═════ Page

Total number of genres from Spotify : 837
Total helpful lines from Spotify with genre : 3754


#### Parsing and updating origin information
We get roughly 400 origins more

In [17]:
print('origins missing before', (pd.isnull(musicgraph_missing.origin)).sum())

for index, genre in zip(total_spotify.index, total_spotify.genre) :
    for word in genre.split() :
        if word in country_dict :
            if index in musicgraph_missing.index :
                musicgraph_missing.set_value(index, 'origin', country_dict[word])

print('origins missing after', (pd.isnull(musicgraph_missing.origin)).sum())

origins missing before 34056
origins missing after 33680


#### Simplifying genres
We identified a set of words from exploratory analysis to accelerate the process of replacement.

══════════

**Tasks for this exercise:**
**A)** Answer these questions from the notebook excerpt, one answer a line.
(i) What total number of genres from Spotify does the notebook excerpt report?
(ii) How many origins were missing before the update?
(iii) How many origins were missing after it?
**B)** Please copy the stretch of the notebook excerpt from "for index, genre" through "missing after', (pd.isnull(musicgraph_missing.origin)).sum())", renaming "country_dict" to "country_map" throughout.
The rows that come after this text are separate material.

═════ Supplied information

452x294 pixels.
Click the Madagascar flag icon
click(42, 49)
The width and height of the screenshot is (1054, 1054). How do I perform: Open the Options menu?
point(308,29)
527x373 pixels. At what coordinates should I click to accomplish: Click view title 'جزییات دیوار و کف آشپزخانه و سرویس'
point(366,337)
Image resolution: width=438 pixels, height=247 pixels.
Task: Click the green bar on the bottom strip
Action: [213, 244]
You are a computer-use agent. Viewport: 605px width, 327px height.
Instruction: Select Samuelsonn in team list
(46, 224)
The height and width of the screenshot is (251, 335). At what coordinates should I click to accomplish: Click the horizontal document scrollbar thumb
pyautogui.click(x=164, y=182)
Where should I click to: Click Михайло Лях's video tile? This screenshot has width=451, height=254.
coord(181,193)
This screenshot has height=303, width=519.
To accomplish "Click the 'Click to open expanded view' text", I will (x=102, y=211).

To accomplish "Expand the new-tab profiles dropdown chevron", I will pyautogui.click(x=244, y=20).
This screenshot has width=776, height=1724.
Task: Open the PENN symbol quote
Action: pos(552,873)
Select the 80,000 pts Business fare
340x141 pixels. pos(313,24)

══════════
═════ Supplied information

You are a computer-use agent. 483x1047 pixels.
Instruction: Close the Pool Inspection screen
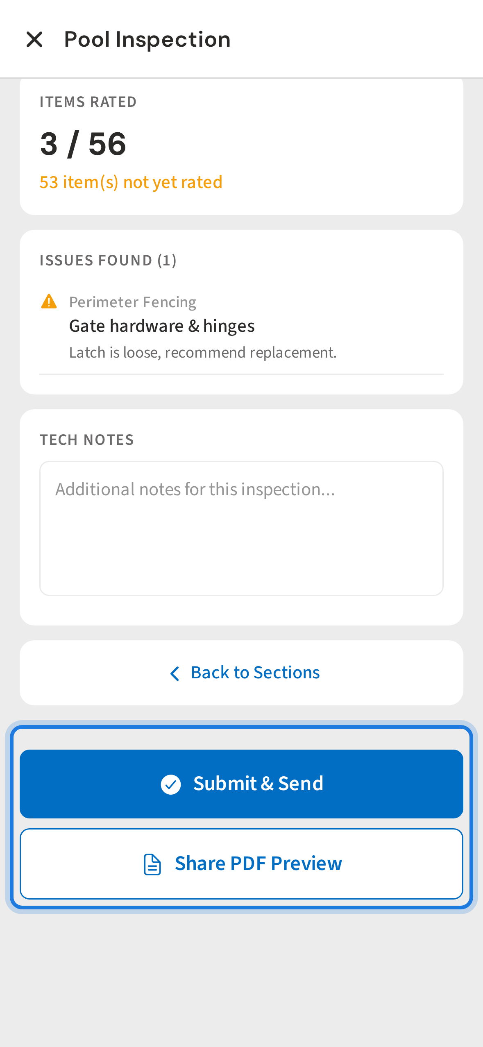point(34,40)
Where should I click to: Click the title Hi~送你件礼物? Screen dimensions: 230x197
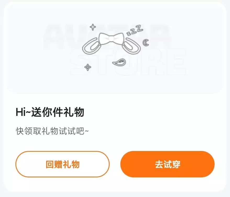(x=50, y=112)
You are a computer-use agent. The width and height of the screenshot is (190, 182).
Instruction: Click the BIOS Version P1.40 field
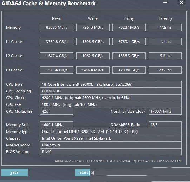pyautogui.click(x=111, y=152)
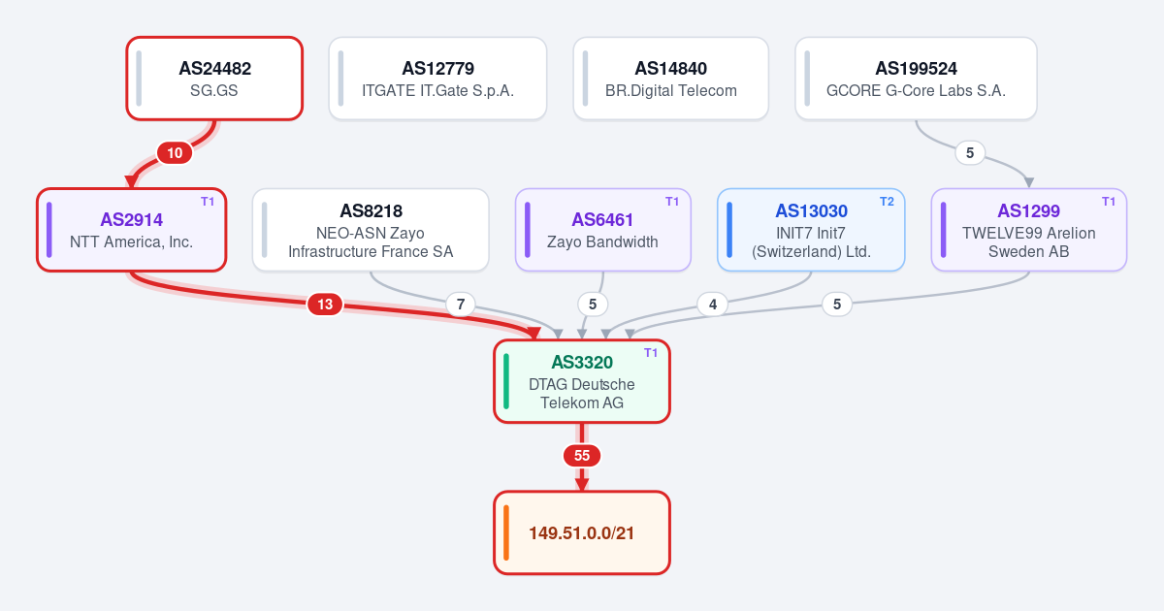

══════════
═════ Supplied information

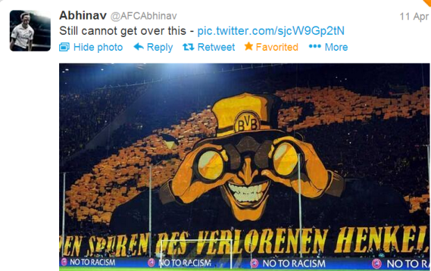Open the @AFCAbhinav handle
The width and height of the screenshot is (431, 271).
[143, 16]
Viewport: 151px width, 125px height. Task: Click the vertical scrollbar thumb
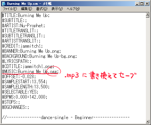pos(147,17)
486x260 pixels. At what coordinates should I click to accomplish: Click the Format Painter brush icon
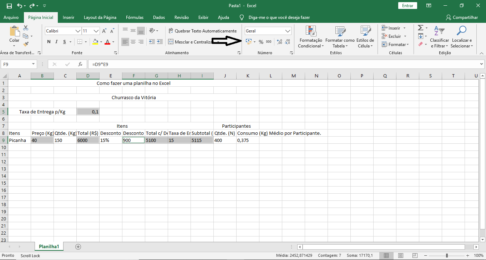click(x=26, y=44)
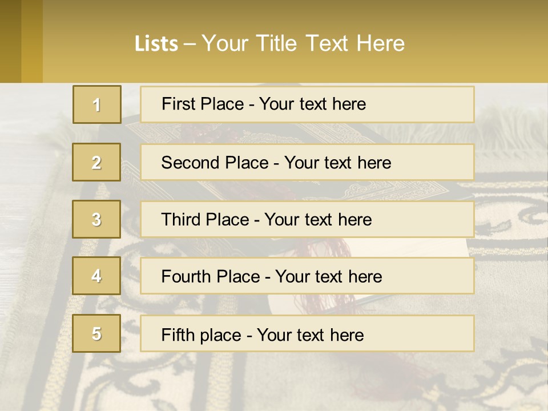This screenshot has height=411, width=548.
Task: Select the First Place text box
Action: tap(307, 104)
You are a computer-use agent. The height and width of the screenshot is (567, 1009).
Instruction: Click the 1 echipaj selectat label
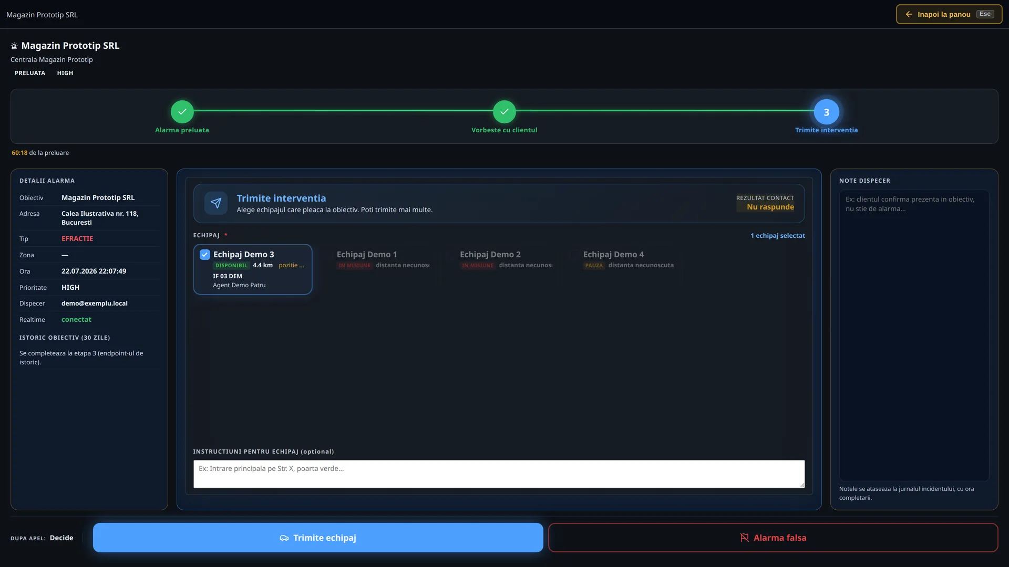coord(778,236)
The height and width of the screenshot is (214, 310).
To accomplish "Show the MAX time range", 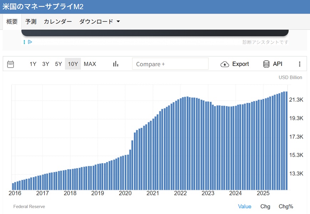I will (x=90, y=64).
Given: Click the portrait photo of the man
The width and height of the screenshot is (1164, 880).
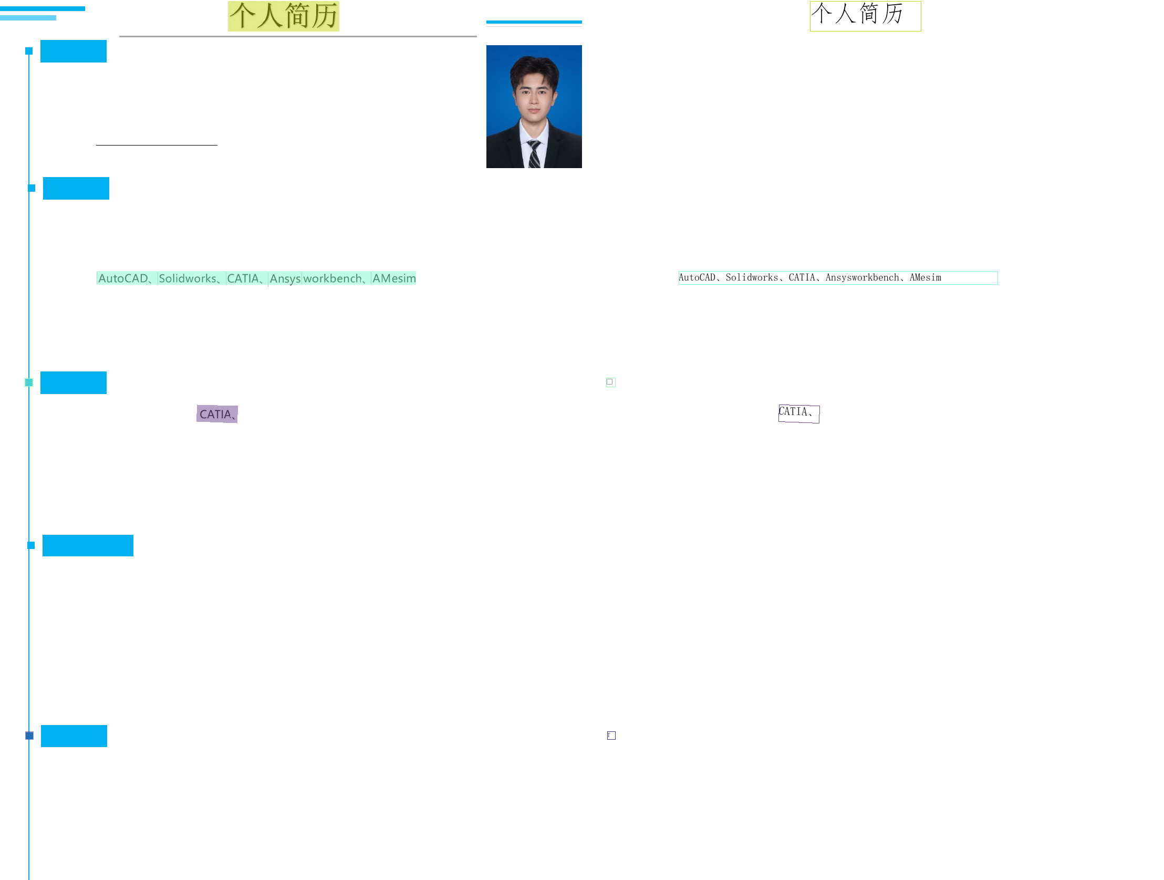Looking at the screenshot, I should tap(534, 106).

══════════

**Written responses:**
**A)**
(i) 837
(ii) 34056
(iii) 33680

**B)**
for index, genre in zip(total_spotify.index, total_spotify.genre) :
    for word in genre.split() :
        if word in country_map :
            if index in musicgraph_missing.index :
                musicgraph_missing.set_value(index, 'origin', country_map[word])

print('origins missing after', (pd.isnull(musicgraph_missing.origin)).sum())